Kael leaned back slightly, blindfold turned toward the lake, and waited.
If someone came, then the bait had worked.
If no one did, then he would return tomorrow night, and the next.
Kael's eyes narrowed beneath the blindfold.
If someone had managed to decipher the poster this quickly, they could only be one thing. Intelligent. And more importantly, dangerous.
He crossed his legs and leaned back against the bench with a loose posture, but every sense alert.
He had not chosen this place out of nostalgia, despite its history. The bench met every condition he required.
It lay within the mortal district of Velthoria, far from his current residence and far from the usual Luminaire routes. It was also close to where he had first lived after arriving in the city, familiar ground, which made it safer than most. But more than anything else, it offered privacy. The cliff overlooked the lake with nothing behind him but open ground. No one could approach without being seen. That had been the very reason he had chosen it when meeting Syleena for the first time.

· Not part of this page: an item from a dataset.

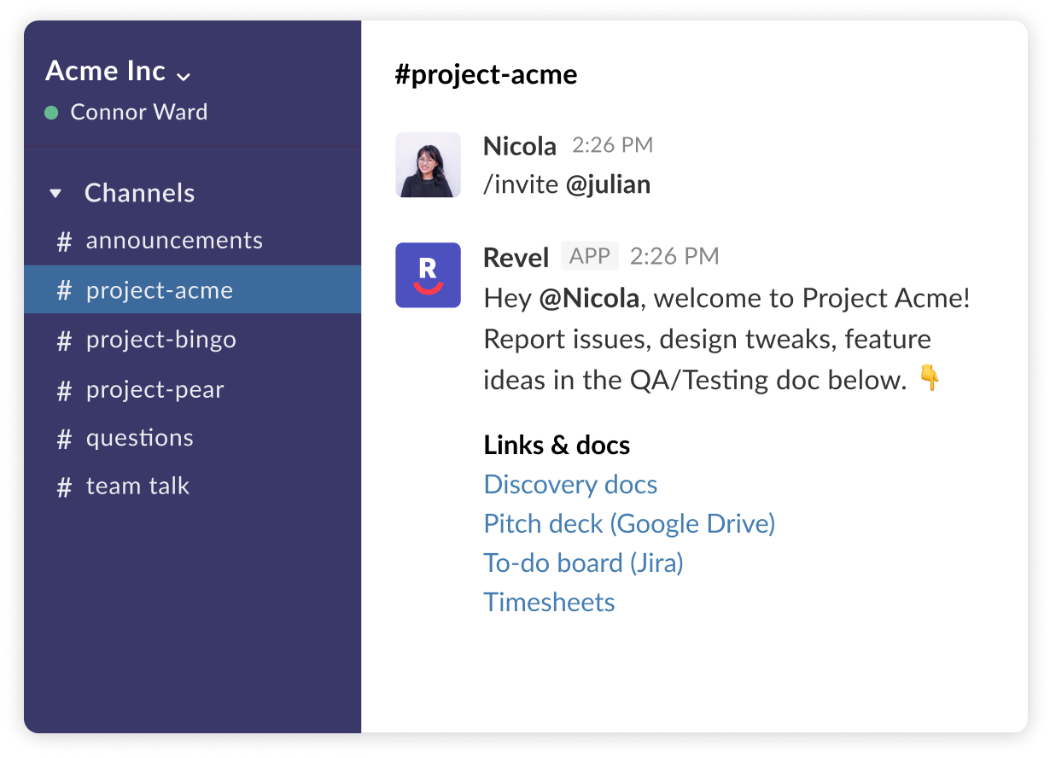The width and height of the screenshot is (1050, 758).
Task: Click the @julian mention
Action: [x=608, y=184]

Kael tilted his head slightly, facing the moon.
"Almost an hour…"
An hour. That window was all anyone would get. If they failed to appear, he would leave without regret.
He was just about to rise from the bench when a voice spoke, calm and close, no more than an arm's length away.
"May you find your worth in the waking world, Solian Serane."
It was a young man's voice.
Kael froze.
Those were the words.
The exact phrase meant to mark someone who had deciphered the offer.
'Already?'
The thought surfaced, then vanished before it could fully form.
He had never noticed anyone approaching.